● Material for this task
——
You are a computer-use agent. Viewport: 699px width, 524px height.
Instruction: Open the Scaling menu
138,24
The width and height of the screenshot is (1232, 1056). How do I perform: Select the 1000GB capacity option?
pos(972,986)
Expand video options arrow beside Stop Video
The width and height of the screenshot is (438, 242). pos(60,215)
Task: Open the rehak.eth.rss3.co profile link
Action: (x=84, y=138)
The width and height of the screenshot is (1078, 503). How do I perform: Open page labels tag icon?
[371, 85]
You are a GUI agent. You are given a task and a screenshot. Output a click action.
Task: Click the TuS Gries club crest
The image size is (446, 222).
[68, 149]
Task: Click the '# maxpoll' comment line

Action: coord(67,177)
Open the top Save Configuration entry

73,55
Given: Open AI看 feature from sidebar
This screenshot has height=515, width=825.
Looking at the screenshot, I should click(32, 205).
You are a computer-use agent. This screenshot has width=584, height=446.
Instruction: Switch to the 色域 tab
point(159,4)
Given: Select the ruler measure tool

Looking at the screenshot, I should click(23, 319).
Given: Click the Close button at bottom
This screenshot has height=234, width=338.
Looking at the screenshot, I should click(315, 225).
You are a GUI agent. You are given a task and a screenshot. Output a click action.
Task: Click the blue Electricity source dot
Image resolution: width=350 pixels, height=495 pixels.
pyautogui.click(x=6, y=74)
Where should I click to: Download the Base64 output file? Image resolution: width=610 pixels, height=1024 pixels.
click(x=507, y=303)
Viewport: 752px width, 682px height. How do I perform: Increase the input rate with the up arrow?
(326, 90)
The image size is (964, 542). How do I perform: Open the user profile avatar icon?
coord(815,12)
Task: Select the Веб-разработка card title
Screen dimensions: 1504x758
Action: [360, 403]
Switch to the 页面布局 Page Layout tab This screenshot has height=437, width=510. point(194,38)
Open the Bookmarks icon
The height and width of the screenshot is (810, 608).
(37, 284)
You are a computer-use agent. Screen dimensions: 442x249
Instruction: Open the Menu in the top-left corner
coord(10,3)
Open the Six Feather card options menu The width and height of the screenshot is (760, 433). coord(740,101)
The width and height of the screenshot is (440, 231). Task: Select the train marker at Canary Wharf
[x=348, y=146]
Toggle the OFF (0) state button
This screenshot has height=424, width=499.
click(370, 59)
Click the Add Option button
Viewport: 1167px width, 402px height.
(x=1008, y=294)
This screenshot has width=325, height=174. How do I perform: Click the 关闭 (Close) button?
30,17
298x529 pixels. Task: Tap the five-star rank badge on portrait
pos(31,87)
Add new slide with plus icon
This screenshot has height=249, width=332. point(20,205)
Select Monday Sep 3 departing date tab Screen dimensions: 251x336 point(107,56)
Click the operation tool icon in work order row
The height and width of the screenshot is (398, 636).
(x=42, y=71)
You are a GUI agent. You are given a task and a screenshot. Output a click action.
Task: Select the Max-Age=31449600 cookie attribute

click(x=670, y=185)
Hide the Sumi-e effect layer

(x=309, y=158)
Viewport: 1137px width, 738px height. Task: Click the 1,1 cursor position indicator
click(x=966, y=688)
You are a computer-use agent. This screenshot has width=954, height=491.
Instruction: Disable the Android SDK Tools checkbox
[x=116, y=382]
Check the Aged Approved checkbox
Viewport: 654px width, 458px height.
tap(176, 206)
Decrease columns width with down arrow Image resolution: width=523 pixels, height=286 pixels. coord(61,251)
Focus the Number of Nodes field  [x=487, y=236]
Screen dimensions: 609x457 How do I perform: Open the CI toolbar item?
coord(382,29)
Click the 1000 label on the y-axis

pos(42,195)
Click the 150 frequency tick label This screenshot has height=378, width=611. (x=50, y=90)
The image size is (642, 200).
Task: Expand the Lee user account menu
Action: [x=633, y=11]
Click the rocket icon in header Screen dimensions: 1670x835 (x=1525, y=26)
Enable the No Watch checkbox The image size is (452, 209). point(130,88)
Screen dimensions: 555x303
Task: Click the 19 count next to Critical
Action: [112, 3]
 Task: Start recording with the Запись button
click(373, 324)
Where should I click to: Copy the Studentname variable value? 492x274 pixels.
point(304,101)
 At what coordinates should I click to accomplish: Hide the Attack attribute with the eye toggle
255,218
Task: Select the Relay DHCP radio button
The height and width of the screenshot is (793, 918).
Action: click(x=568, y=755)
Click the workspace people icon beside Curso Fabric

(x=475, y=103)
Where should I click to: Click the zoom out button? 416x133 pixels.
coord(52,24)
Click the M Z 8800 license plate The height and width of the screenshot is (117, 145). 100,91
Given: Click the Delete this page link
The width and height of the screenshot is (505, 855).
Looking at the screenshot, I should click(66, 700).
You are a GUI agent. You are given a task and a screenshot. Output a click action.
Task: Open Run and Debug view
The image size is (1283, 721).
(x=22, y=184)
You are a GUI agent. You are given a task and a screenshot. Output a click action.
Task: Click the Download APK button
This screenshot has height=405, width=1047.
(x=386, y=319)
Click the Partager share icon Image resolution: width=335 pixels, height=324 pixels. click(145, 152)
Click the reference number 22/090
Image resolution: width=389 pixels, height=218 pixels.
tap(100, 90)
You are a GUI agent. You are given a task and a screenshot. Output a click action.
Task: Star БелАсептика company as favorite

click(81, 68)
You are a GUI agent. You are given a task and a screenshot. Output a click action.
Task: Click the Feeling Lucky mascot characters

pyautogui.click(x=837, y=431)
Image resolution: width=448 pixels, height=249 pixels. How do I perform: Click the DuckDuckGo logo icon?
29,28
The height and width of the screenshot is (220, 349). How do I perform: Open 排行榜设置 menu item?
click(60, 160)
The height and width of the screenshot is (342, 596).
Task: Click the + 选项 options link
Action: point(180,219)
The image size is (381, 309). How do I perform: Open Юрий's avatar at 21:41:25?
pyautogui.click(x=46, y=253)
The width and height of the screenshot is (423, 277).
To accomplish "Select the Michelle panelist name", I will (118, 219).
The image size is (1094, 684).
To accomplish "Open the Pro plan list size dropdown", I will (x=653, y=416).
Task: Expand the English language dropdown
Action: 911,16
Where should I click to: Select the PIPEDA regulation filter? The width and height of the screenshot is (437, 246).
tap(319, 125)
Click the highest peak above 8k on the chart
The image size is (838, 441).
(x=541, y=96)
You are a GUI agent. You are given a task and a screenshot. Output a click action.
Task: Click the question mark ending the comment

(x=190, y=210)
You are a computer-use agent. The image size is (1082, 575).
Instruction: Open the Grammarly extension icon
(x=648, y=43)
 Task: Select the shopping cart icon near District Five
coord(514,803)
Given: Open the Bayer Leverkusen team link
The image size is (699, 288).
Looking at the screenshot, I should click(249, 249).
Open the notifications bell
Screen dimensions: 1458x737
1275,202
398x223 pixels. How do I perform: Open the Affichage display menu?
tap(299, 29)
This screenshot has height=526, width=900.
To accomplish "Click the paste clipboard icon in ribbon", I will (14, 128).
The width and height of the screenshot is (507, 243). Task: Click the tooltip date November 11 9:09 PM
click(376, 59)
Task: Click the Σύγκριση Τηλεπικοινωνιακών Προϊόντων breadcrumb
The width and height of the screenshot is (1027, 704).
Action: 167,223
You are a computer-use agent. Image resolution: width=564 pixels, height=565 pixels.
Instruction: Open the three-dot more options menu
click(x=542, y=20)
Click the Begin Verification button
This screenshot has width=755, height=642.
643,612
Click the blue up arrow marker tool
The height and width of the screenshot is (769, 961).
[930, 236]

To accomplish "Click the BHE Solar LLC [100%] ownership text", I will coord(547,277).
——
● Exercise aim
Please output the listing in full, exactly as it was given above.

● Result
You are a computer-use agent. Viewport: 699px width, 524px height.
Instruction: Open the Scaling menu
138,24
The width and height of the screenshot is (1232, 1056). How do I perform: Select the 1000GB capacity option?
pos(972,986)
Expand video options arrow beside Stop Video
The width and height of the screenshot is (438, 242). pos(60,215)
Task: Open the rehak.eth.rss3.co profile link
Action: (x=84, y=138)
The width and height of the screenshot is (1078, 503). How do I perform: Open page labels tag icon?
[371, 85]
You are a GUI agent. You are given a task and a screenshot. Output a click action.
Task: Click the TuS Gries club crest
The image size is (446, 222).
[68, 149]
Task: Click the '# maxpoll' comment line

Action: coord(67,177)
Open the top Save Configuration entry

73,55
Given: Open AI看 feature from sidebar
This screenshot has height=515, width=825.
Looking at the screenshot, I should click(32, 205).
You are a computer-use agent. This screenshot has width=584, height=446.
Instruction: Switch to the 色域 tab
point(159,4)
Given: Select the ruler measure tool

Looking at the screenshot, I should click(23, 319).
Given: Click the Close button at bottom
This screenshot has height=234, width=338.
Looking at the screenshot, I should click(315, 225).
You are a GUI agent. You are given a task and a screenshot. Output a click action.
Task: Click the blue Electricity source dot
Image resolution: width=350 pixels, height=495 pixels.
pyautogui.click(x=6, y=74)
Where should I click to: Download the Base64 output file? Image resolution: width=610 pixels, height=1024 pixels.
click(x=507, y=303)
Viewport: 752px width, 682px height. How do I perform: Increase the input rate with the up arrow?
(326, 90)
The image size is (964, 542). How do I perform: Open the user profile avatar icon?
coord(815,12)
Task: Select the Веб-разработка card title
Screen dimensions: 1504x758
Action: [360, 403]
Switch to the 页面布局 Page Layout tab This screenshot has height=437, width=510. point(194,38)
Open the Bookmarks icon
The height and width of the screenshot is (810, 608).
(37, 284)
You are a computer-use agent. Screen dimensions: 442x249
Instruction: Open the Menu in the top-left corner
coord(10,3)
Open the Six Feather card options menu The width and height of the screenshot is (760, 433). coord(740,101)
The width and height of the screenshot is (440, 231). Task: Select the train marker at Canary Wharf
[x=348, y=146]
Toggle the OFF (0) state button
This screenshot has height=424, width=499.
click(370, 59)
Click the Add Option button
Viewport: 1167px width, 402px height.
(x=1008, y=294)
This screenshot has width=325, height=174. How do I perform: Click the 关闭 (Close) button?
30,17
298x529 pixels. Task: Tap the five-star rank badge on portrait
pos(31,87)
Add new slide with plus icon
This screenshot has height=249, width=332. point(20,205)
Select Monday Sep 3 departing date tab Screen dimensions: 251x336 point(107,56)
Click the operation tool icon in work order row
The height and width of the screenshot is (398, 636).
(x=42, y=71)
You are a GUI agent. You are given a task and a screenshot. Output a click action.
Task: Select the Max-Age=31449600 cookie attribute

click(x=670, y=185)
Hide the Sumi-e effect layer

(x=309, y=158)
Viewport: 1137px width, 738px height. Task: Click the 1,1 cursor position indicator
click(x=966, y=688)
You are a computer-use agent. This screenshot has width=954, height=491.
Instruction: Disable the Android SDK Tools checkbox
[x=116, y=382]
Check the Aged Approved checkbox
Viewport: 654px width, 458px height.
tap(176, 206)
Decrease columns width with down arrow Image resolution: width=523 pixels, height=286 pixels. coord(61,251)
Focus the Number of Nodes field  [x=487, y=236]
Screen dimensions: 609x457 How do I perform: Open the CI toolbar item?
coord(382,29)
Click the 1000 label on the y-axis

pos(42,195)
Click the 150 frequency tick label This screenshot has height=378, width=611. (x=50, y=90)
The image size is (642, 200).
Task: Expand the Lee user account menu
Action: [x=633, y=11]
Click the rocket icon in header Screen dimensions: 1670x835 (x=1525, y=26)
Enable the No Watch checkbox The image size is (452, 209). point(130,88)
Screen dimensions: 555x303
Task: Click the 19 count next to Critical
Action: [112, 3]
 Task: Start recording with the Запись button
click(373, 324)
Where should I click to: Copy the Studentname variable value? 492x274 pixels.
point(304,101)
 At what coordinates should I click to accomplish: Hide the Attack attribute with the eye toggle
255,218
Task: Select the Relay DHCP radio button
The height and width of the screenshot is (793, 918).
Action: click(x=568, y=755)
Click the workspace people icon beside Curso Fabric

(x=475, y=103)
Where should I click to: Click the zoom out button? 416x133 pixels.
coord(52,24)
Click the M Z 8800 license plate The height and width of the screenshot is (117, 145). 100,91
Given: Click the Delete this page link
The width and height of the screenshot is (505, 855).
Looking at the screenshot, I should click(66, 700).
You are a GUI agent. You are given a task and a screenshot. Output a click action.
Task: Open Run and Debug view
The image size is (1283, 721).
(x=22, y=184)
You are a GUI agent. You are given a task and a screenshot. Output a click action.
Task: Click the Download APK button
This screenshot has height=405, width=1047.
(x=386, y=319)
Click the Partager share icon Image resolution: width=335 pixels, height=324 pixels. click(145, 152)
Click the reference number 22/090
Image resolution: width=389 pixels, height=218 pixels.
tap(100, 90)
You are a GUI agent. You are given a task and a screenshot. Output a click action.
Task: Star БелАсептика company as favorite

click(81, 68)
You are a GUI agent. You are given a task and a screenshot. Output a click action.
Task: Click the Feeling Lucky mascot characters

pyautogui.click(x=837, y=431)
Image resolution: width=448 pixels, height=249 pixels. How do I perform: Click the DuckDuckGo logo icon?
29,28
The height and width of the screenshot is (220, 349). How do I perform: Open 排行榜设置 menu item?
click(60, 160)
The height and width of the screenshot is (342, 596).
Task: Click the + 选项 options link
Action: point(180,219)
The image size is (381, 309). How do I perform: Open Юрий's avatar at 21:41:25?
pyautogui.click(x=46, y=253)
The width and height of the screenshot is (423, 277).
To accomplish "Select the Michelle panelist name", I will (118, 219).
The image size is (1094, 684).
To accomplish "Open the Pro plan list size dropdown", I will (x=653, y=416).
Task: Expand the English language dropdown
Action: 911,16
Where should I click to: Select the PIPEDA regulation filter? The width and height of the screenshot is (437, 246).
tap(319, 125)
Click the highest peak above 8k on the chart
The image size is (838, 441).
(x=541, y=96)
You are a GUI agent. You are given a task and a screenshot. Output a click action.
Task: Click the question mark ending the comment

(x=190, y=210)
You are a computer-use agent. The image size is (1082, 575).
Instruction: Open the Grammarly extension icon
(x=648, y=43)
 Task: Select the shopping cart icon near District Five
coord(514,803)
Given: Open the Bayer Leverkusen team link
The image size is (699, 288).
Looking at the screenshot, I should click(249, 249).
Open the notifications bell
Screen dimensions: 1458x737
1275,202
398x223 pixels. How do I perform: Open the Affichage display menu?
tap(299, 29)
This screenshot has height=526, width=900.
To accomplish "Click the paste clipboard icon in ribbon", I will (14, 128).
The width and height of the screenshot is (507, 243). Task: Click the tooltip date November 11 9:09 PM
click(376, 59)
Task: Click the Σύγκριση Τηλεπικοινωνιακών Προϊόντων breadcrumb
The width and height of the screenshot is (1027, 704).
Action: 167,223
You are a computer-use agent. Image resolution: width=564 pixels, height=565 pixels.
Instruction: Open the three-dot more options menu
click(x=542, y=20)
Click the Begin Verification button
This screenshot has width=755, height=642.
643,612
Click the blue up arrow marker tool
The height and width of the screenshot is (769, 961).
[930, 236]

To accomplish "Click the BHE Solar LLC [100%] ownership text", I will coord(547,277).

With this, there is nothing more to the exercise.